[Stored listing]
☆ ☆ ☆ ☆
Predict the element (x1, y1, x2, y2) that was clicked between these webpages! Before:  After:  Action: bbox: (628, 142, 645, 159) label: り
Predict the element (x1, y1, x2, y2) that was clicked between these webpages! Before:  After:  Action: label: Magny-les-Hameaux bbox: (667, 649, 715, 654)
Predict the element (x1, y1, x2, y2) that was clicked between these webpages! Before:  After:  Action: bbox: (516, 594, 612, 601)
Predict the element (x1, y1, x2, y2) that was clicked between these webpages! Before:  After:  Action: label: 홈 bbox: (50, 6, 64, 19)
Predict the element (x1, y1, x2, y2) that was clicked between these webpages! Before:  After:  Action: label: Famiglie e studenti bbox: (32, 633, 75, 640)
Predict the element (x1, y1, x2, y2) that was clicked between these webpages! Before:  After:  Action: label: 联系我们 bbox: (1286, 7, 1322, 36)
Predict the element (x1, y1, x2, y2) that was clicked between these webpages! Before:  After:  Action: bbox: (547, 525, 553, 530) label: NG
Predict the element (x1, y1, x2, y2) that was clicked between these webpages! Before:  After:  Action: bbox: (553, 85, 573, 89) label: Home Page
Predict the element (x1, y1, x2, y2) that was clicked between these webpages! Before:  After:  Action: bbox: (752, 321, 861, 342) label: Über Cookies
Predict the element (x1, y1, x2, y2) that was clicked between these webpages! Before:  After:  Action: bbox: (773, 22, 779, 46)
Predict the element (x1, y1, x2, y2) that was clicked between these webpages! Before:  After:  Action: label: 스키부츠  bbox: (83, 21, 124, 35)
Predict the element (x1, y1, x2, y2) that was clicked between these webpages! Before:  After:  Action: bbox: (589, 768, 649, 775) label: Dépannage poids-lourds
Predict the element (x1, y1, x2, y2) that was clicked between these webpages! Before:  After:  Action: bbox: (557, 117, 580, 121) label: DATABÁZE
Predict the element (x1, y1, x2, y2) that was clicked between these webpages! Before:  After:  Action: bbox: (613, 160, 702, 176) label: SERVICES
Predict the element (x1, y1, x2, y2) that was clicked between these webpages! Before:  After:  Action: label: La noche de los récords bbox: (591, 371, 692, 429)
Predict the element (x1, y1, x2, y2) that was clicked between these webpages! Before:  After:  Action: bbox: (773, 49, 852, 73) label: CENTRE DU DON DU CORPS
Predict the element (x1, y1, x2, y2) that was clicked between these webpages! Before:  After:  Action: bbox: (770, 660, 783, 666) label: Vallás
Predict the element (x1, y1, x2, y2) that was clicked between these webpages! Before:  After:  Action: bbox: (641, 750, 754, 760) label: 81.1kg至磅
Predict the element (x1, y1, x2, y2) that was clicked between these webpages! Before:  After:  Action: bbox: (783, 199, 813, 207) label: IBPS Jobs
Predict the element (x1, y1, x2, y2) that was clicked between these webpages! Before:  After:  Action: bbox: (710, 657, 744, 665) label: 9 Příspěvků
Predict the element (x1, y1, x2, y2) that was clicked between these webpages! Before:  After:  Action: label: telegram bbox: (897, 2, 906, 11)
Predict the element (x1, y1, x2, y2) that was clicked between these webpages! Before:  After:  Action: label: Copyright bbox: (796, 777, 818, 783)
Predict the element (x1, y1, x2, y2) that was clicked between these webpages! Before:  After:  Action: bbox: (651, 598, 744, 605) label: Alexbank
☆ ☆ ☆ ☆
### WORK TO DO:
Could you set down the whole listing above again, word for word, with every line unchanged?

### ANSWER TO THIS TASK:
Predict the element (x1, y1, x2, y2) that was clicked between these webpages! Before:  After:  Action: bbox: (628, 142, 645, 159) label: り
Predict the element (x1, y1, x2, y2) that was clicked between these webpages! Before:  After:  Action: label: Magny-les-Hameaux bbox: (667, 649, 715, 654)
Predict the element (x1, y1, x2, y2) that was clicked between these webpages! Before:  After:  Action: bbox: (516, 594, 612, 601)
Predict the element (x1, y1, x2, y2) that was clicked between these webpages! Before:  After:  Action: label: 홈 bbox: (50, 6, 64, 19)
Predict the element (x1, y1, x2, y2) that was clicked between these webpages! Before:  After:  Action: label: Famiglie e studenti bbox: (32, 633, 75, 640)
Predict the element (x1, y1, x2, y2) that was clicked between these webpages! Before:  After:  Action: label: 联系我们 bbox: (1286, 7, 1322, 36)
Predict the element (x1, y1, x2, y2) that was clicked between these webpages! Before:  After:  Action: bbox: (547, 525, 553, 530) label: NG
Predict the element (x1, y1, x2, y2) that was clicked between these webpages! Before:  After:  Action: bbox: (553, 85, 573, 89) label: Home Page
Predict the element (x1, y1, x2, y2) that was clicked between these webpages! Before:  After:  Action: bbox: (752, 321, 861, 342) label: Über Cookies
Predict the element (x1, y1, x2, y2) that was clicked between these webpages! Before:  After:  Action: bbox: (773, 22, 779, 46)
Predict the element (x1, y1, x2, y2) that was clicked between these webpages! Before:  After:  Action: label: 스키부츠  bbox: (83, 21, 124, 35)
Predict the element (x1, y1, x2, y2) that was clicked between these webpages! Before:  After:  Action: bbox: (589, 768, 649, 775) label: Dépannage poids-lourds
Predict the element (x1, y1, x2, y2) that was clicked between these webpages! Before:  After:  Action: bbox: (557, 117, 580, 121) label: DATABÁZE
Predict the element (x1, y1, x2, y2) that was clicked between these webpages! Before:  After:  Action: bbox: (613, 160, 702, 176) label: SERVICES
Predict the element (x1, y1, x2, y2) that was clicked between these webpages! Before:  After:  Action: label: La noche de los récords bbox: (591, 371, 692, 429)
Predict the element (x1, y1, x2, y2) that was clicked between these webpages! Before:  After:  Action: bbox: (773, 49, 852, 73) label: CENTRE DU DON DU CORPS
Predict the element (x1, y1, x2, y2) that was clicked between these webpages! Before:  After:  Action: bbox: (770, 660, 783, 666) label: Vallás
Predict the element (x1, y1, x2, y2) that was clicked between these webpages! Before:  After:  Action: bbox: (641, 750, 754, 760) label: 81.1kg至磅
Predict the element (x1, y1, x2, y2) that was clicked between these webpages! Before:  After:  Action: bbox: (783, 199, 813, 207) label: IBPS Jobs
Predict the element (x1, y1, x2, y2) that was clicked between these webpages! Before:  After:  Action: bbox: (710, 657, 744, 665) label: 9 Příspěvků
Predict the element (x1, y1, x2, y2) that was clicked between these webpages! Before:  After:  Action: label: telegram bbox: (897, 2, 906, 11)
Predict the element (x1, y1, x2, y2) that was clicked between these webpages! Before:  After:  Action: label: Copyright bbox: (796, 777, 818, 783)
Predict the element (x1, y1, x2, y2) that was clicked between these webpages! Before:  After:  Action: bbox: (651, 598, 744, 605) label: Alexbank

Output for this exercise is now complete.